Rosa Venerini nasceu em Viterbo, Itália, no dia 9 de Fevereiro de 1656. O seu pai, Godofredo, natural de Castelleone di Suasa, Ancona, depois de se formar em medicina, em Roma, mudou-se para Viterbo e exerceu brilhantemente a profissão de médico no Hospital da cidade. Do seu casamento com Márcia Zampichetti, de uma antiga família de Viterbo, nasceram quatro filhos: Domingos, Maria Madalena, Rosa, Horácio.
Rosa foi dotada, por natureza, de uma inteligência e sensibilidade humanas incomuns. A educação que recebeu em casa permitiu-lhe desenvolver os numerosos talentos da mente e do coração e formar sólidos princípios cristãos. Aos sete anos - segundo o seu primeiro biógrafo, o Padre Jerónimo Andreucci - jurou consagrar toda a sua vida a Deus. Durante a sua juventude, ela experimentou o conflito entre as atrações do mundo e a promessa feita a Deus. Superou a crise com oração confiante e com mortificação.
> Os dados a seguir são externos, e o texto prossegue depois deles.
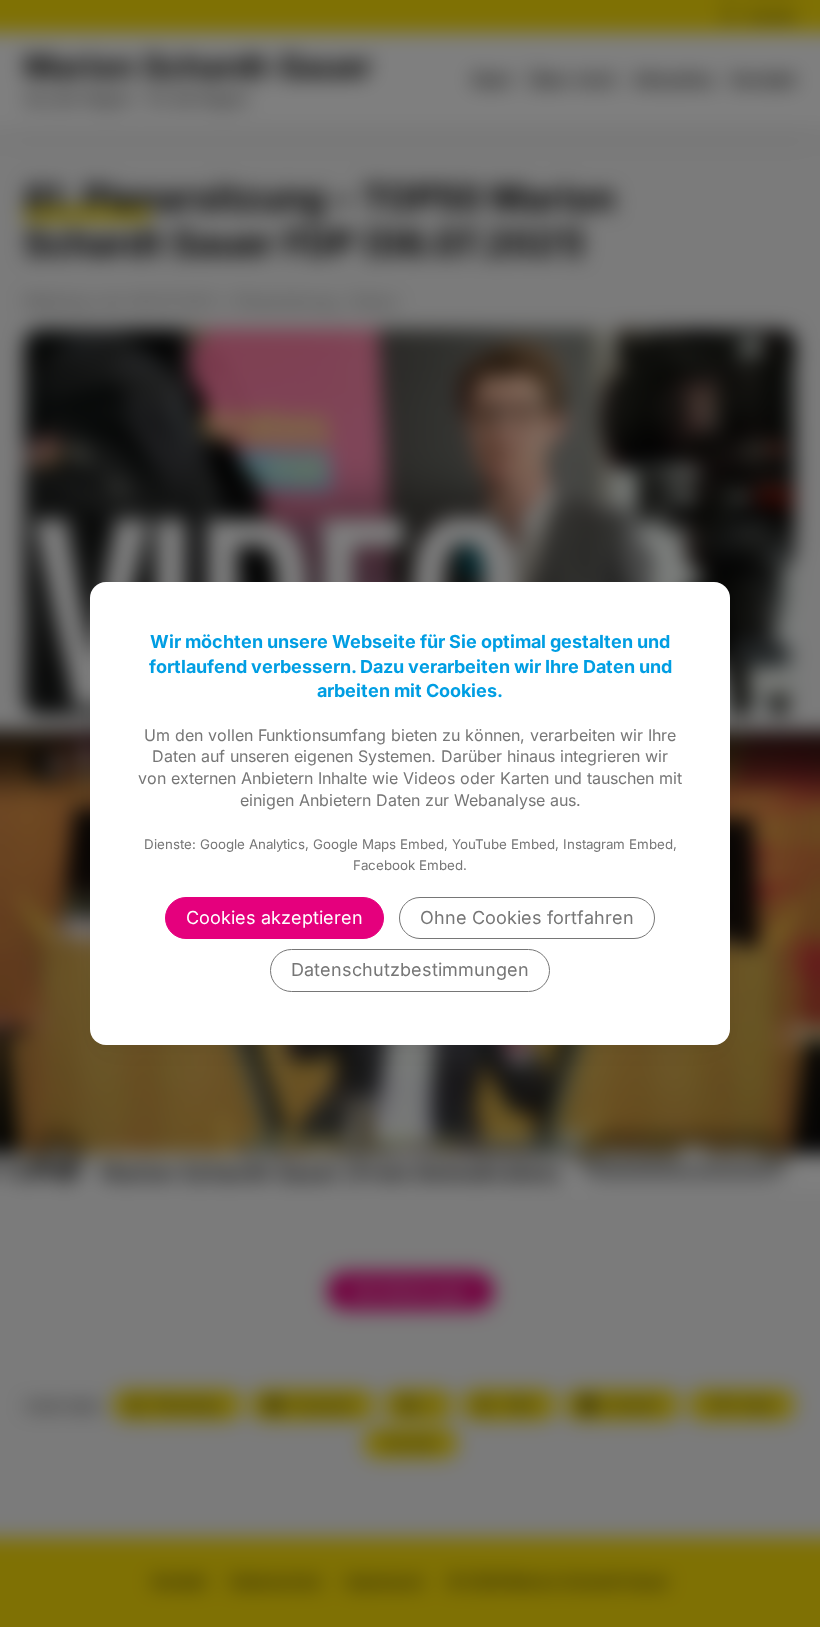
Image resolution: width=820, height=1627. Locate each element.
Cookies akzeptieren (274, 917)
Aos 20 anos, Rosa questionou-se sobre o seu futuro. As mulheres do seu tempo só podiam escolher duas orientações de vida: casamento ou convento. Rosa tinha apreço pelos dois caminhos… Mas sentia-se chamada a realizar outro projecto em benefício da Igreja e da sociedade do seu tempo. Impulsionada por sentimentos interiores, verdadeiramente proféticos, demorou muito tempo, em sofrimento e investigação, até chegar a uma solução completamente inovadora.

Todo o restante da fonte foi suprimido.